Alle Pilger zu begrüßen,
steht er lächelnd am Portal,
doch der Stein verrät im süßen
Lippenspalt versteckte Qual.
Schielt der Mann als Lotterbube
auf den Stein in Weibsgestalt,
opfert sich der Löwengrube
seines Triebes Urgewalt?
Daniels Lüste hart zu geißeln,
naht der Bischof, lässt genant
Esthers Brust heruntermeißeln -
Doch das Lächeln bleibt pikant…
Es geht um eine Skulptur des Propheten Daniel (der einst in die Löwenengrube geworfen wurde).
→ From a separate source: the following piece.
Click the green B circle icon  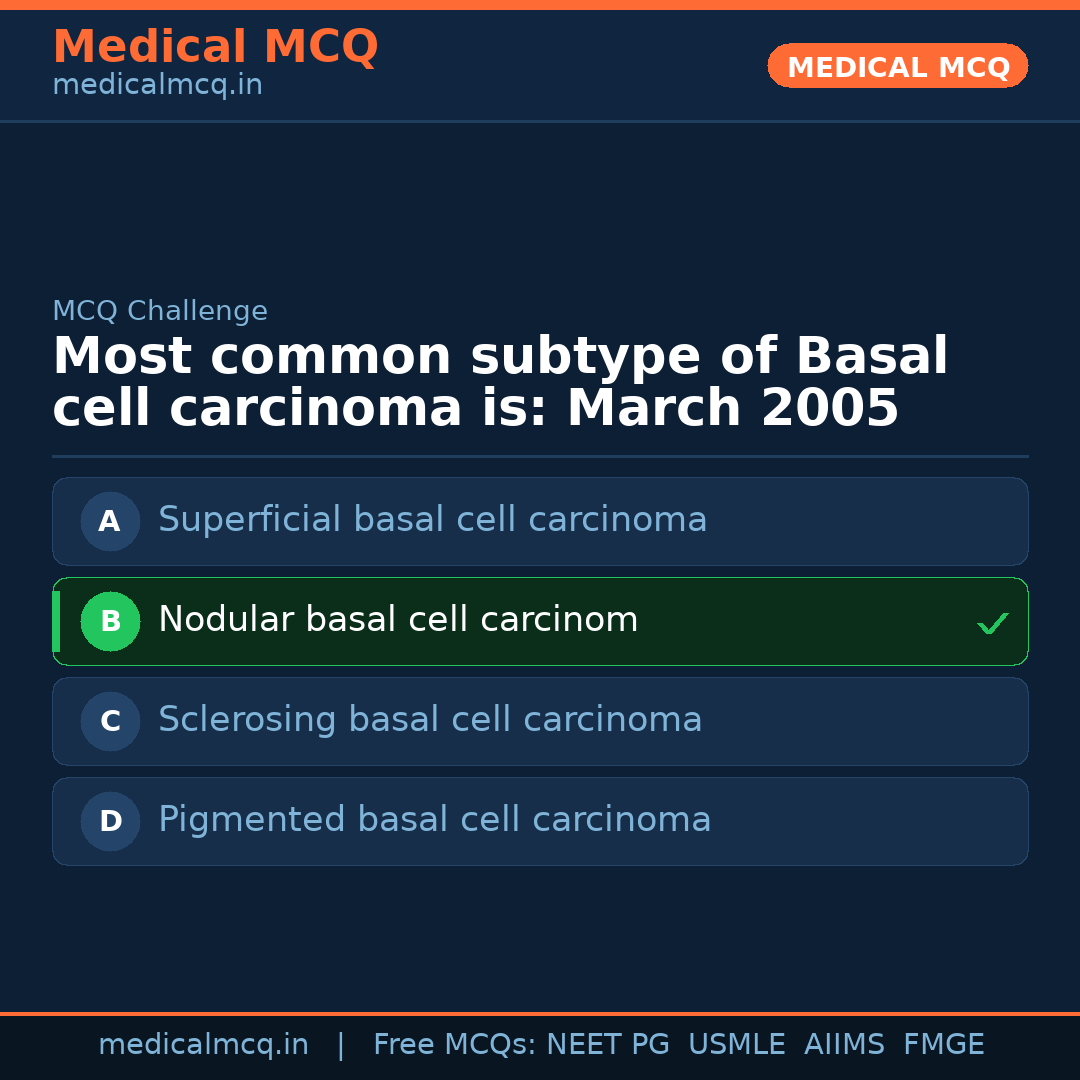click(110, 621)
Die Skulptur ist im Hauptportal (Portico de la Gloria) der Kathedrale in Santiago de Compostela (Spanien) angebracht. Dort treten die Pilger (und Touristen), nachdem sie den Jakobsweg gegangen sind, in die Kirche ein, um das legendäre Grab des heiligen Apostels Jakobus (Santiago) zu besuchen. Die übrigen steinernen Propheten-Skulpturen wirken ernst und gesammelt, nur Daniel lächelt. Vielleicht wollte der Steinmetz einfach, dass wenigstens einer die Pilger freudig begrüßt.
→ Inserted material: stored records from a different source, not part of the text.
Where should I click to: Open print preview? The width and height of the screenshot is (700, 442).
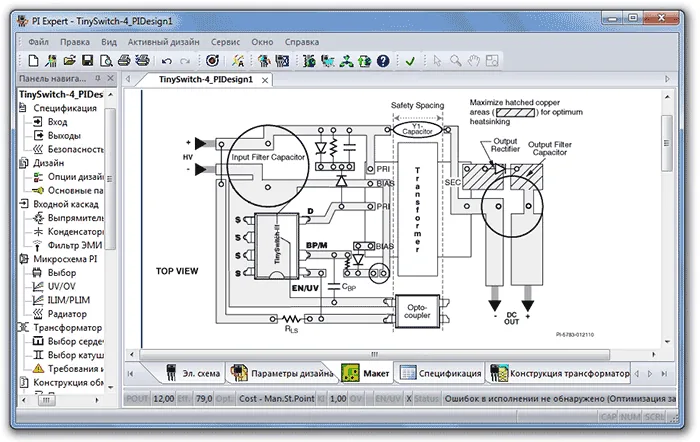click(106, 61)
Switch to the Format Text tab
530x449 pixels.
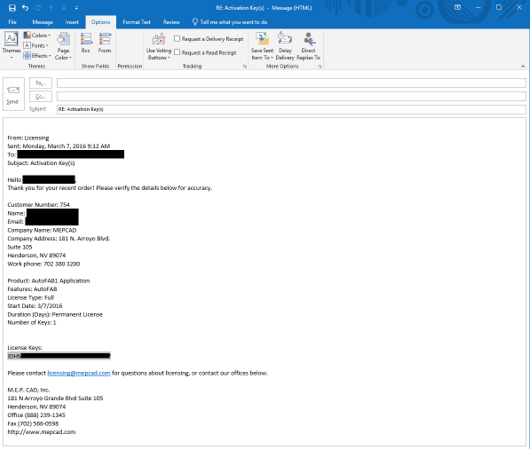[x=136, y=22]
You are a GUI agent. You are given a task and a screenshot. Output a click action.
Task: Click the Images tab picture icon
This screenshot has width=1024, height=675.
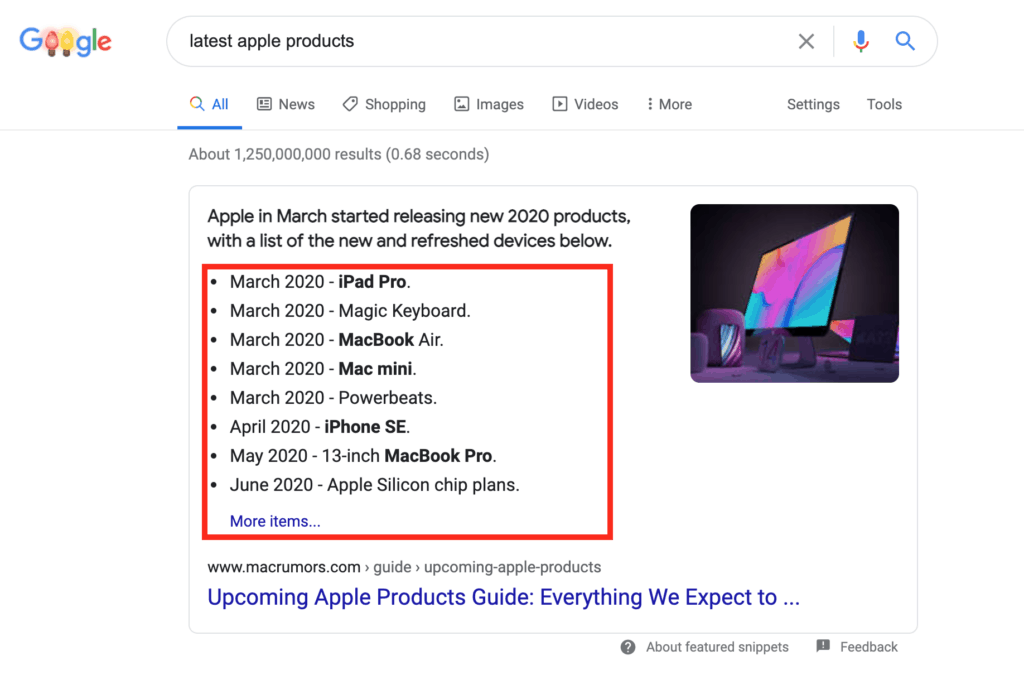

Doch fanden manche Katholiken das Lächeln schon früh anstößig und frivol und verdächtigten die Skulptur, sich an der ihr gegenüber angebrachten Statue (die für die Königin Esther oder die Königin von Saba gehalten wird) und ihren weiblichen Reizen lustvoll zu entzücken. Da Esther recht flachbrüstig wirkt, geht die Legende um, dass ein besonders körperfeindlicher Bischoff ihr die einst üppigere Brust wieder abmeißeln ließ, um Daniels Lächeln auszulöschen. Der Erfolg blieb aber aus.